Indicator’s Wording
Indicator’s Purpose
How to Collect and Analyse the Required Data
1) According to the Global Nutrition Cluster, "Average Daily Weight Gain is calculated on a randomized sample of cured discharges for kwashiorkor and marasmus. A reasonable randomized sample of discharged cured cases is 20. If lower numbers have been discharged as cured during the period of reporting, take all discharged cured."
2) For every cured child in your sample, calculate the child's discharge weight (in kg) minus the minimum weight ever recorded during the treatment period. Multiply it by 1,000 to convert the weight gain to grams.
3) Divide the result by the minimum recorded weight (in kg) to get the grams of weight gained per kilo body weight.
4) Divide the result by the number of days elapsed between the discharge from the program and the date the minimum recorded weight was recorded.
5) Subsequently, the average weight gain can be calculated as the sum of individual weight gains (gram/kg/day) divided by the total number of children.
Disaggregate by
Disaggregate the data by geographical area, gender and age groups.
Important Comments
1) The indicator does not require any separate survey – all data can be gained from the treatment program’s regular records.
2) To save time, you can set up a simple program in Excel that calculates the average weight gain.

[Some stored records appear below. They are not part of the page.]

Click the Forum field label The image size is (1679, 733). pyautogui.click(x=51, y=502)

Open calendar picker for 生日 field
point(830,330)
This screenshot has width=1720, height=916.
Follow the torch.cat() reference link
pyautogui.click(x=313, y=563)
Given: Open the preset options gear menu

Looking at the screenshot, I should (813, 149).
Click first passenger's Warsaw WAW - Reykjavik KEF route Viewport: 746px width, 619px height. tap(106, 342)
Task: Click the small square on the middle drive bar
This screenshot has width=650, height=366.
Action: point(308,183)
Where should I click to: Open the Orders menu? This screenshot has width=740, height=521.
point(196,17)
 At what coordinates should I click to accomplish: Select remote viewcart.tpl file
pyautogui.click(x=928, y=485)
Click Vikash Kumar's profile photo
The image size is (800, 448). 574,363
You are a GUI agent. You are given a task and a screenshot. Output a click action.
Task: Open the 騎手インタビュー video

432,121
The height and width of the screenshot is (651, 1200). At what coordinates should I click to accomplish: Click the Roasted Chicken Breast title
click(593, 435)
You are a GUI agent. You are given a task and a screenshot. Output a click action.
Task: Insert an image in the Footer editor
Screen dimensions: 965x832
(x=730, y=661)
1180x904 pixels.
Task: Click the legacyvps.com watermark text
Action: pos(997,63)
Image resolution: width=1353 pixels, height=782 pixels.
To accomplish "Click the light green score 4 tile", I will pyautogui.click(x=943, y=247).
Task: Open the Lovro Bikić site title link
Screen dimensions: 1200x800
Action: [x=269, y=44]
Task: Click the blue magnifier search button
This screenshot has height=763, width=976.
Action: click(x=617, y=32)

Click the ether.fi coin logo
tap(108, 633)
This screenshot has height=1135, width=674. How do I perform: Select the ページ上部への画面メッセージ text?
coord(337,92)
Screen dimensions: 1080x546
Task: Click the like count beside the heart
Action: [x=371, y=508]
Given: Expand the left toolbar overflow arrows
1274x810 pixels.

3) The rate of average weight gain in OTP programmes is frequently around 8g/kg/day. Considerably lower weight gain might indicate the program’s limited quality. It also significantly increases its costs (due to higher consumption of Ready-to-Use Therapeutic Food and higher staff time requirements). The thresholds for average weight gain recommended by the Global Nutrition Cluster are <5 g/kg/d: poor, 5-10 g/kg/d: moderate and >10 g/kg/d: good.